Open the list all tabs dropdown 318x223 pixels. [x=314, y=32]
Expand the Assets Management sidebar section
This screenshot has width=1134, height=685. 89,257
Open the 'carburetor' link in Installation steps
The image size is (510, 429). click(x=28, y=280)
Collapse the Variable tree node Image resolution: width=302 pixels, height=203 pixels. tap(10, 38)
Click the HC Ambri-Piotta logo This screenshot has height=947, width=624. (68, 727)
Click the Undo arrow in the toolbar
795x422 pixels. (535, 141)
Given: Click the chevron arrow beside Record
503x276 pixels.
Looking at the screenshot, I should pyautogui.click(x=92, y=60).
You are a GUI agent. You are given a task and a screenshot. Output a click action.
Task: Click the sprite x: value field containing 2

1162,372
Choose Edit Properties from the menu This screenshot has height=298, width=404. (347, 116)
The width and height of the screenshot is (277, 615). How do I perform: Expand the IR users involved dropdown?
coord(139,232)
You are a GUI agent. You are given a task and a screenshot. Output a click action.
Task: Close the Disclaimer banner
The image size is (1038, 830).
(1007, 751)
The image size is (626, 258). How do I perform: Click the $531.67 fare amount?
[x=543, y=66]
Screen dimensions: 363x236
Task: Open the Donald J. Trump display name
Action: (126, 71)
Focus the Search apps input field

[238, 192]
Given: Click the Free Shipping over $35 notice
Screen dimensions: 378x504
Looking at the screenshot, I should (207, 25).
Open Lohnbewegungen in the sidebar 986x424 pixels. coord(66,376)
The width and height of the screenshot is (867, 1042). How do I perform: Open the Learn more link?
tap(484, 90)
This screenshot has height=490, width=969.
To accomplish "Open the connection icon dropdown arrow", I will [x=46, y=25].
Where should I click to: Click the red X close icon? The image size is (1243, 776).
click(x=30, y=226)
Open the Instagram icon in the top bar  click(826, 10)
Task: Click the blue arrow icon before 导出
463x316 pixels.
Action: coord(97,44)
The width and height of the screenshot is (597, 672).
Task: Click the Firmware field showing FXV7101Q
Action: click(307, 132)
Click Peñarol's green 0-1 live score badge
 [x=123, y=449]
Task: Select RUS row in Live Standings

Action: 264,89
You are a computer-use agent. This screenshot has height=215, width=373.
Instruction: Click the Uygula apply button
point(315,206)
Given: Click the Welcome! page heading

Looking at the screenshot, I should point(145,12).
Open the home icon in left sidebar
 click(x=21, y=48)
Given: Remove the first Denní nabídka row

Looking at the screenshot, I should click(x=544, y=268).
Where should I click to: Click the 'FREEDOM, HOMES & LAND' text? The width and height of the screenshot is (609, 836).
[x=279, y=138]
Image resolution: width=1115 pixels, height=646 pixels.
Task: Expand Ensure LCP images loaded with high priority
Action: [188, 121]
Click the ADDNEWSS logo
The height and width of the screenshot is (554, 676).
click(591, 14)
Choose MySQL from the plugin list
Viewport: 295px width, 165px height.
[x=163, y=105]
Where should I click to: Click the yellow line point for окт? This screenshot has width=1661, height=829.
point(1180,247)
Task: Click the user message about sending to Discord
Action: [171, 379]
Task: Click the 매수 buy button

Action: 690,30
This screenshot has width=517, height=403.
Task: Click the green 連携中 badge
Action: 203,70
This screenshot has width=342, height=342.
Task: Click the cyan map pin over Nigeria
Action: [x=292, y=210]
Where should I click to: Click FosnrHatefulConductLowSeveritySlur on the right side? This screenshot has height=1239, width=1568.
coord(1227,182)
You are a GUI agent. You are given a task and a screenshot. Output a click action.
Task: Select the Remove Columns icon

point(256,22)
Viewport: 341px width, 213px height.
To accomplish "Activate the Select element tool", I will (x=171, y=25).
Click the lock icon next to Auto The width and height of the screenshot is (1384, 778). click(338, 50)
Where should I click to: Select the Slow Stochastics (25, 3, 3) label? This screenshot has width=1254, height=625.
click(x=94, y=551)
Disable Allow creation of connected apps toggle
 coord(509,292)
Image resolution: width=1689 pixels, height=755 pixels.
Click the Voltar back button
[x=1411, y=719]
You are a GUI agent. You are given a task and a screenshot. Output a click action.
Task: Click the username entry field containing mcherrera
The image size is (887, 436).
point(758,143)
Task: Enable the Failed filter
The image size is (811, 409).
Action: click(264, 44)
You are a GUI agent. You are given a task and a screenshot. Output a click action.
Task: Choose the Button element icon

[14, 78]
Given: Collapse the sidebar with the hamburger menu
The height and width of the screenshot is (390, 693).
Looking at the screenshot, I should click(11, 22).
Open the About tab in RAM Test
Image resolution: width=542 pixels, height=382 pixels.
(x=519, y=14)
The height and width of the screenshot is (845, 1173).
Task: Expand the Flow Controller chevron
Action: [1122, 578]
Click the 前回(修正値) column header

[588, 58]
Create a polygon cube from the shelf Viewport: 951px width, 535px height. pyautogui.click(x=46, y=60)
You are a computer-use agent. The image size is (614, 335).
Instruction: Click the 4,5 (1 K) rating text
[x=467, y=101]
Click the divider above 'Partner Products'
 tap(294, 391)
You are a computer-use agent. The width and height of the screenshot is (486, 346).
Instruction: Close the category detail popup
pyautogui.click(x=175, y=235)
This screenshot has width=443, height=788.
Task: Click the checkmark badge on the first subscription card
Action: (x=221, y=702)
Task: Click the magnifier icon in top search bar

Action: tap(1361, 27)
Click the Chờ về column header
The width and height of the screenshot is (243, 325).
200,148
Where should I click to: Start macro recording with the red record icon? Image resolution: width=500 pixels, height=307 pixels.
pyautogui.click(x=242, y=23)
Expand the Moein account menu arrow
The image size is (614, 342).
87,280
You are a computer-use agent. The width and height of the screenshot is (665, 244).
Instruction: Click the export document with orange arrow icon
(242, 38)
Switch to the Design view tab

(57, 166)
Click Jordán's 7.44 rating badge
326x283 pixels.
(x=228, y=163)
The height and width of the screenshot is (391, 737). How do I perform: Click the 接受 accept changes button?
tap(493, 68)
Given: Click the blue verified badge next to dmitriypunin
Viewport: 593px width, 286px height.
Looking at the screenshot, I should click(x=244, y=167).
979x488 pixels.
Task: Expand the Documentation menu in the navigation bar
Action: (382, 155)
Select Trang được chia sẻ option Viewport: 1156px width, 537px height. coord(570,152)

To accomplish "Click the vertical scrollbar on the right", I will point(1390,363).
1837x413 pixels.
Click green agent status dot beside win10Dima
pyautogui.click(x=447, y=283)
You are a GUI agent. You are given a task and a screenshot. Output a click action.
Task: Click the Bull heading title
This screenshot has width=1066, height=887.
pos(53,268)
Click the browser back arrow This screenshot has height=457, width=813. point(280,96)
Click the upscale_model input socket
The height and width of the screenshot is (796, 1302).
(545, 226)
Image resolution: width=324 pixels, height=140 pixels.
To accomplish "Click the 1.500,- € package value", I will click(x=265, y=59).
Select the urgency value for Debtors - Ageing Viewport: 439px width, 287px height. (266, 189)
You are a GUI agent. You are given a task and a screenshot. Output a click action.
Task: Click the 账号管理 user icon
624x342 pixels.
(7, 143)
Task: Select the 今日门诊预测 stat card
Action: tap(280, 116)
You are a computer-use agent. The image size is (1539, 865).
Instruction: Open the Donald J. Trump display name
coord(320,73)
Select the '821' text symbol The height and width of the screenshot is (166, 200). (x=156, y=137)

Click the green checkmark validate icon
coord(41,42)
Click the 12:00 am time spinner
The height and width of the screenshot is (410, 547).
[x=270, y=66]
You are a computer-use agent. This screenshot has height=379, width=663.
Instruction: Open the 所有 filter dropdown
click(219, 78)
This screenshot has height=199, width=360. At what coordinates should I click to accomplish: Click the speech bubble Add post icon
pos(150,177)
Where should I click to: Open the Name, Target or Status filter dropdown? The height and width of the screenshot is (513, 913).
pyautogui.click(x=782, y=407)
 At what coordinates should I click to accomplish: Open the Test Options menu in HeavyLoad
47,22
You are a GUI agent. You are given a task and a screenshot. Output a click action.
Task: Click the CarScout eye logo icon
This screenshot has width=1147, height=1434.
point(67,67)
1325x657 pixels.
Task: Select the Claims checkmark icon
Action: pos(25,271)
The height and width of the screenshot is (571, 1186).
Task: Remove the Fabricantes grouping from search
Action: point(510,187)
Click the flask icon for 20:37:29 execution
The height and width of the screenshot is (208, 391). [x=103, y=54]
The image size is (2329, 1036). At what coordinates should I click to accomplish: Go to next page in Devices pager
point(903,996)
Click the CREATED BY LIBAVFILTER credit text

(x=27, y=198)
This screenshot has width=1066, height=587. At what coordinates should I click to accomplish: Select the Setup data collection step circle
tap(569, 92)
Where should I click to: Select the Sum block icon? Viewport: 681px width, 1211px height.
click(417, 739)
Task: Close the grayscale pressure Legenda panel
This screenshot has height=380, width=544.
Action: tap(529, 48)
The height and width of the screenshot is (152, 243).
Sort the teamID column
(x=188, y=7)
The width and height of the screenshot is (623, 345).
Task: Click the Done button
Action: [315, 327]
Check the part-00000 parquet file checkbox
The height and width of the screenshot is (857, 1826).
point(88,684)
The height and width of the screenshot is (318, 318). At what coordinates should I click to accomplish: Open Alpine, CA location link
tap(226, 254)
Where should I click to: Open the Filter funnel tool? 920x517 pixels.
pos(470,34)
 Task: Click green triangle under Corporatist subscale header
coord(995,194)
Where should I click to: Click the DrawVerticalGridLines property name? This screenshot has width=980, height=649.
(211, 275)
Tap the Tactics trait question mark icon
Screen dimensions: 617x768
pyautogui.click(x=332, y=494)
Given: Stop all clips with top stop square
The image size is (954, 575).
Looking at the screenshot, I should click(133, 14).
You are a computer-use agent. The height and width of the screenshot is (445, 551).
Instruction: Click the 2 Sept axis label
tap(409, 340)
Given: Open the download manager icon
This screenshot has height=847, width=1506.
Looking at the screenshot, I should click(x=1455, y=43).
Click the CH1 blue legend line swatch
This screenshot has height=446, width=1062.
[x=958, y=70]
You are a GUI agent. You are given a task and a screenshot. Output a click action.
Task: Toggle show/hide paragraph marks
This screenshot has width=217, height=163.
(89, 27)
----
DESCRIPTION OF THE TASK
Format everything in the records from the line containing "Viewport: 341px width, 213px height." down to the line containing "Action: click(264, 44)" as a JSON list of strings, one string per line and no blank lines.

EXERCISE ANSWER
[
  "Viewport: 341px width, 213px height.",
  "To accomplish \"Activate the Select element tool\", I will (x=171, y=25).",
  "Click the lock icon next to Auto The width and height of the screenshot is (1384, 778). click(338, 50)",
  "Where should I click to: Select the Slow Stochastics (25, 3, 3) label? This screenshot has width=1254, height=625.",
  "click(x=94, y=551)",
  "Disable Allow creation of connected apps toggle",
  " coord(509,292)",
  "Image resolution: width=1689 pixels, height=755 pixels.",
  "Click the Voltar back button",
  "[x=1411, y=719]",
  "You are a GUI agent. You are given a task and a screenshot. Output a click action.",
  "Task: Click the username entry field containing mcherrera",
  "The image size is (887, 436).",
  "point(758,143)",
  "Task: Enable the Failed filter",
  "The image size is (811, 409).",
  "Action: click(264, 44)"
]